● What the exercise asks: Set out the lines of the rows from the line holding "This screenshot has width=586, height=492." through the line holding "Action: coord(1231,558)", both included, as a numbered list with blank lines dropped. Leave the pictures out of your list.

(Records of locating words and elements)
***

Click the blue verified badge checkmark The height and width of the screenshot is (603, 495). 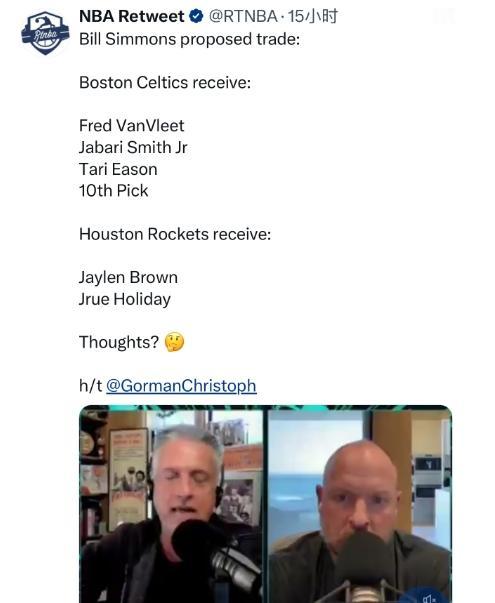(x=197, y=17)
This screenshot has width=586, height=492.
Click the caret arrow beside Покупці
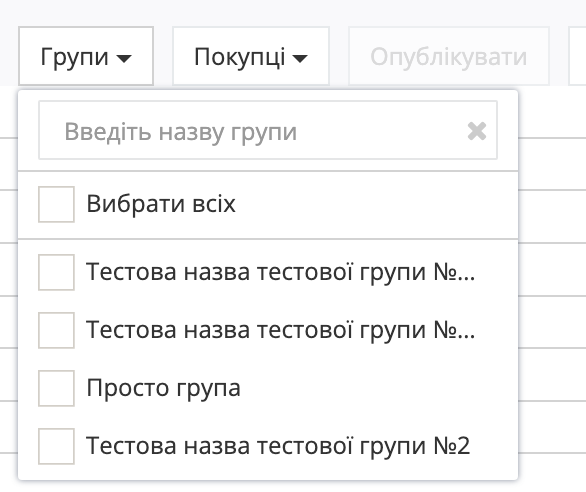point(300,58)
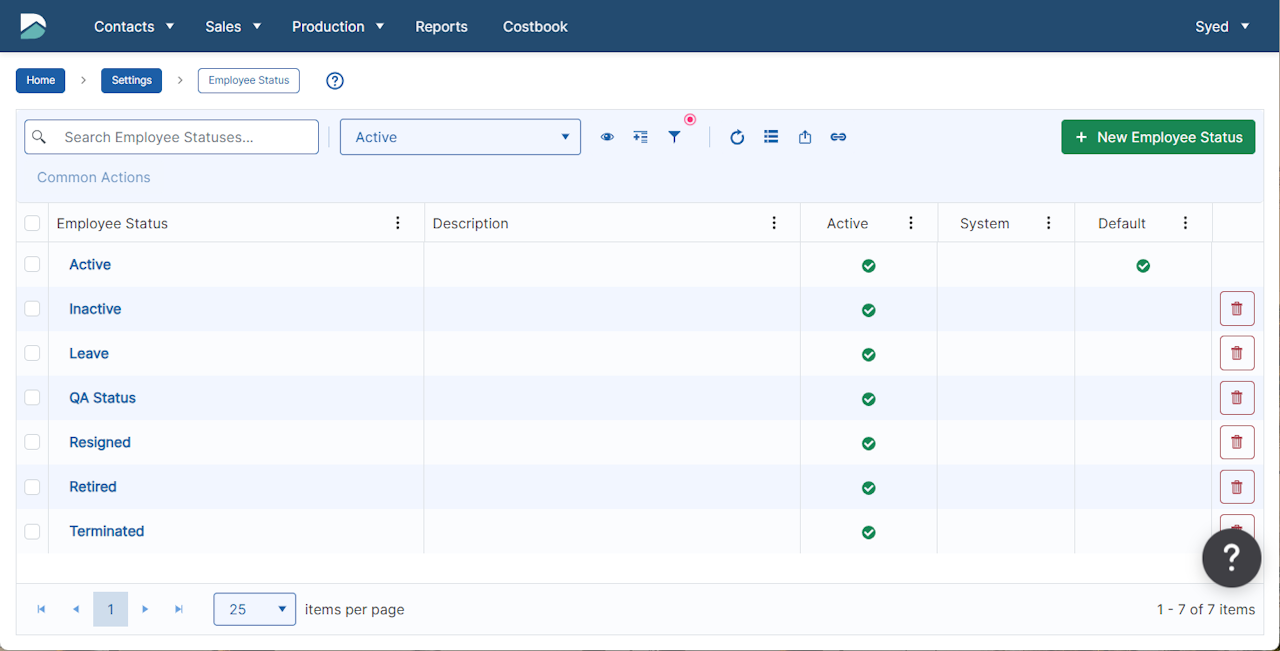Image resolution: width=1280 pixels, height=651 pixels.
Task: Open the round help button bottom right
Action: coord(1231,558)
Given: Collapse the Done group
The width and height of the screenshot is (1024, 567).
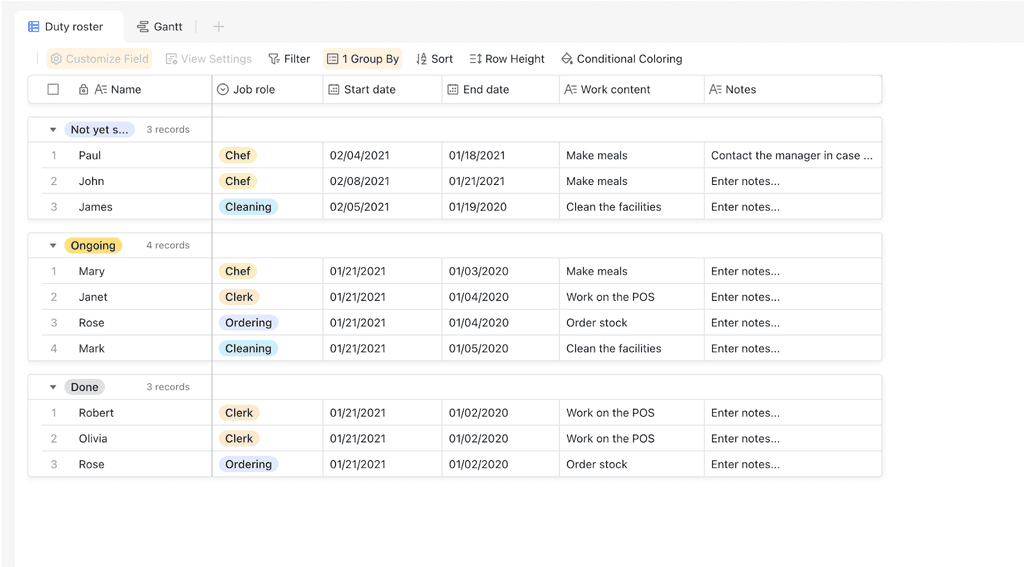Looking at the screenshot, I should click(x=53, y=387).
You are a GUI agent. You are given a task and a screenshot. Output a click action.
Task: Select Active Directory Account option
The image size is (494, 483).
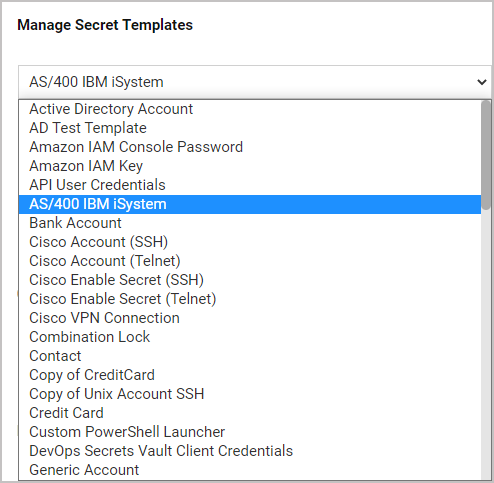250,109
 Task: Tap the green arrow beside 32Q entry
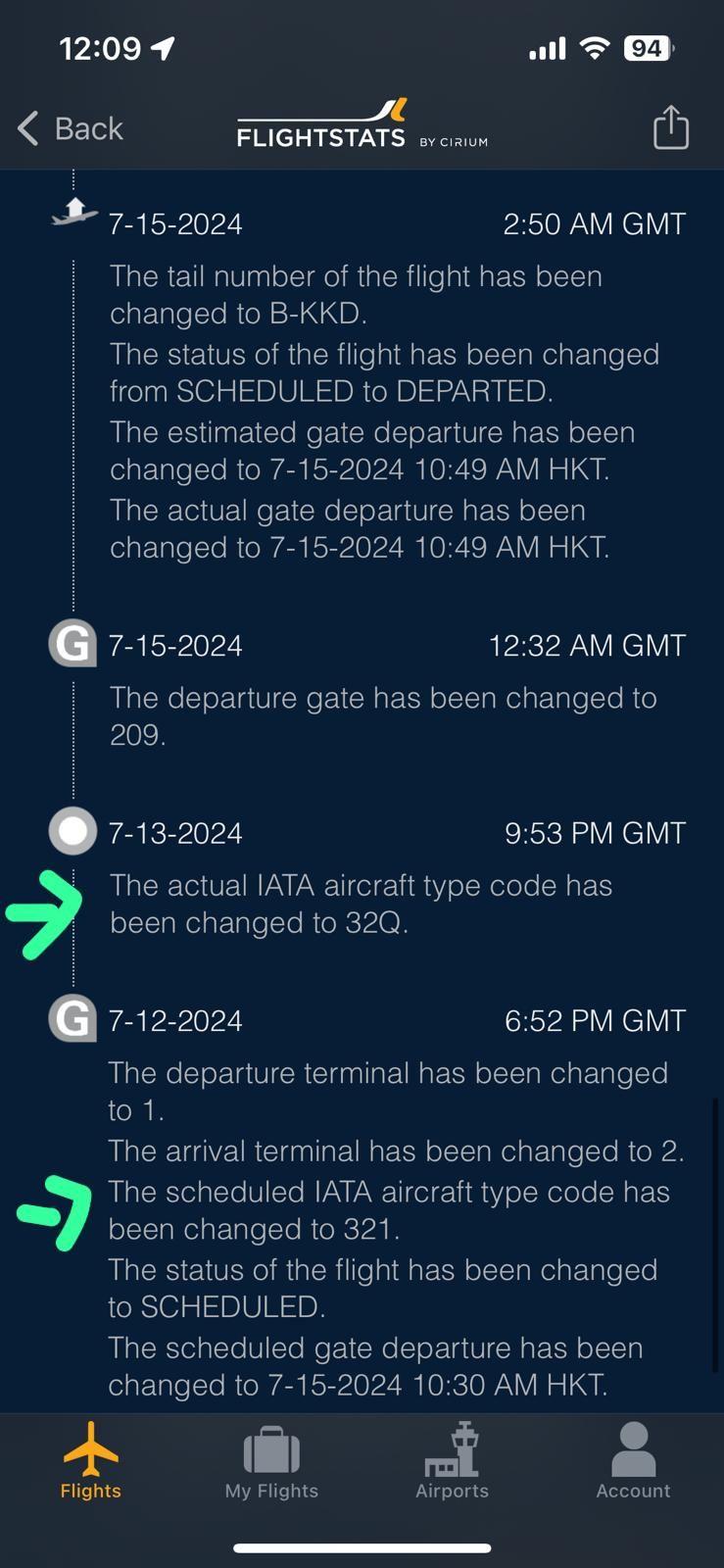tap(44, 912)
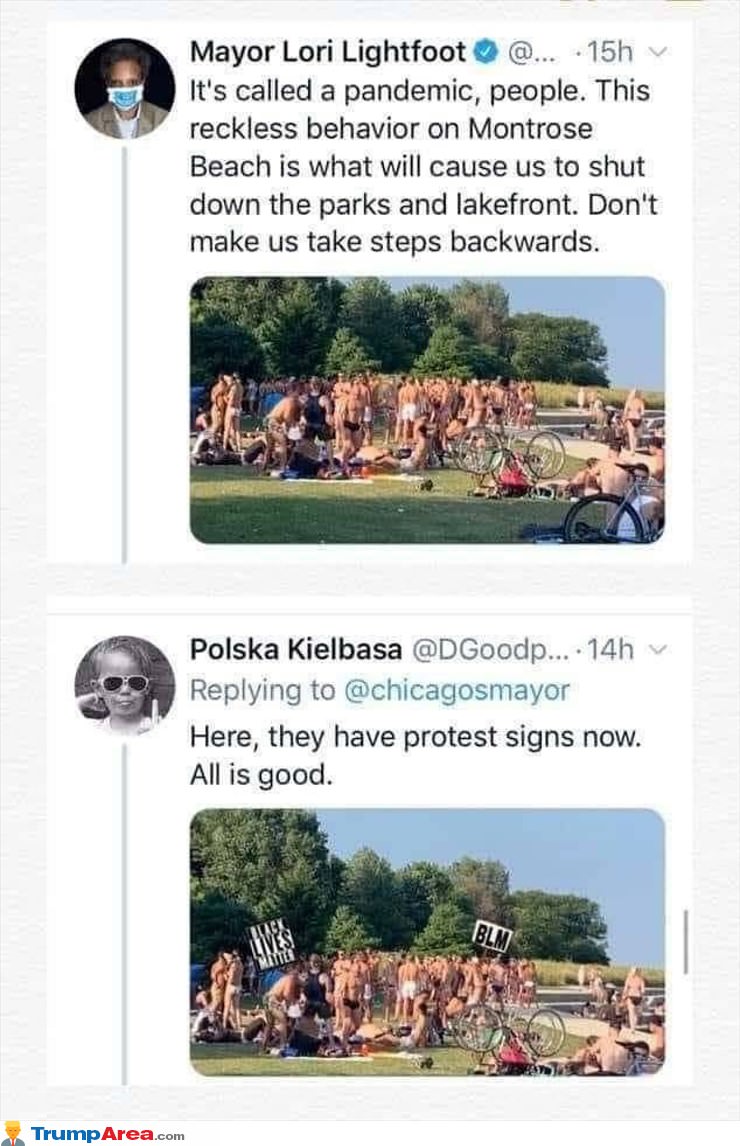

***

● Result:
1. This screenshot has width=586, height=492.
2. Click the caret arrow beside Покупці
3. point(300,58)
4. Image resolution: width=1280 pixels, height=651 pixels.
5. Task: Open the round help button bottom right
6. Action: coord(1231,558)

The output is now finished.